Issues Determining Change in Elastic Potential Energy

[Sofa]

Homework Statement

See attached

Relevant Equations

See attached

I've attached a screengrab of the problem (Specifically, Part B, as indicated in the image) and my attempt at a solution. Summarized, my thinking was based on using $-\Delta U=\frac{Kx_i^2-Kx_f^2}{2}$.

After using up all my attempts, the solution, as it turns out, was U₂=4.91J. No variation on the above formula - or any I know, for that matter - gets me anything like that. For future reference, what exactly was I doing wrong?

 

[haruspex]

Homework Statement: See attached
Homework Equations: See attached

I've attached a screengrab of the problem (Specifically, Part B, as indicated in the image) and my attempt at a solution.
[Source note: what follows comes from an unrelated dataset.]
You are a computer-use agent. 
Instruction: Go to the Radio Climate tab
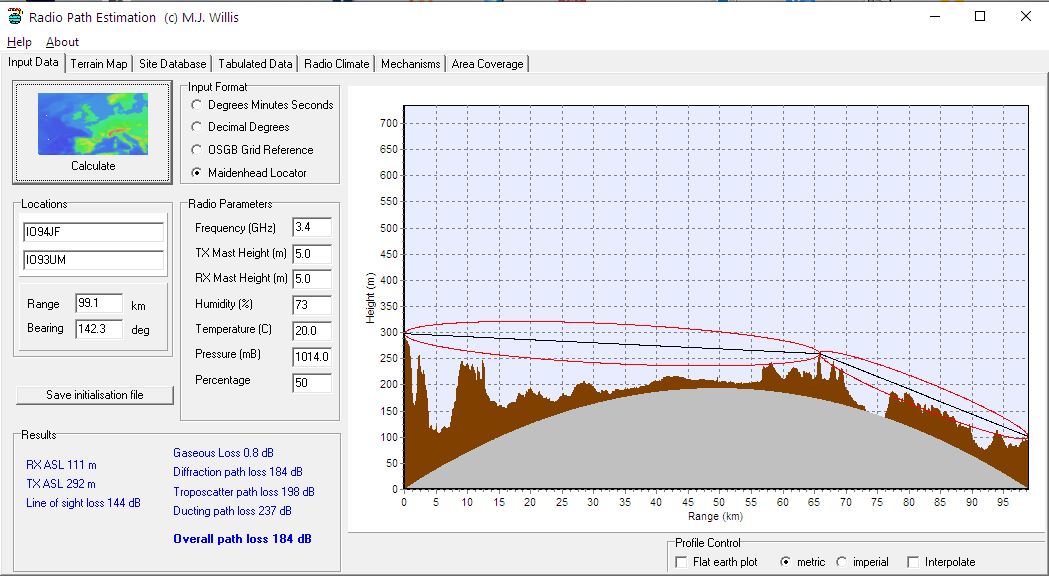[x=336, y=64]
Summarized, my thinking was based on using $-\Delta U=\frac{Kx_i^2-Kx_f^2}{2}$.

After using up all my attempts, the solution, as it turns out, was U₂=4.91J. No variation on the above formula - or any I know, for that matter - gets me anything like that. For future reference, what exactly was I doing wrong?View attachment 251997

You seem to have interpreted part b as being compressed (or rather, relaxed) 0.06m relative to the stretched position in part a. They mean relative to the initial unstretched position.

 

[kuruman]

The potential energy relative to the unstretched position is $U=\frac{1}{2}kx^2$ regardless of whether the spring is stretched or compressed. In part (b) you are asked for the potential energy. You calculated the change in potential energy from part (a). For future reference, read the problem carefully and asnwer what is being asked.